Last week I posted a thing about Black and White 'thermography' where a lady burned candles in her home. The soot stuck to where the condensation had formed (under the ceiling joists near/against the sidewalls and a few 'air-brushed' paths between them where a missing baffle had allowed wind-washing of heat from out of the insulation).


What gets me is how COOL this recognition was, that it was done with a candle and it absolutely identified a thermal anomaly that weatherization gurus like us should have reveled in discovering. BUTT, nobody gave a hoot. Am I nuts, or is this candle app particlarly (!!:)) extraordinary?? It was a Black and White thermograph - old-timey yes, but as accurate as any $10,000 infrared camera, it was in plain sight for us who have the eyes to see, and it clearly told the truth about the thermal failures occurring the other side of the sheetrock!

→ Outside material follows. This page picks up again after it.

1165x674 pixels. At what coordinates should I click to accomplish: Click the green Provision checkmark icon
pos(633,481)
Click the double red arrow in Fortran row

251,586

I am actually quite surprised that nobody responded yet. Maybe it was the humble candle introducing the topic. Perhaps with a money-saving down-grade approach, I could have enLIGHTened our readership. "Get great results with Black/White Thermograph...for only One Dollar. Light here! Soot there!"


PS. Photos didn't come out and I didn't want to pester the nice folks for a second round. I did give them LED flashlights to compensate for the hassle the first time. That was enough, and enough is enough, if you get my drift!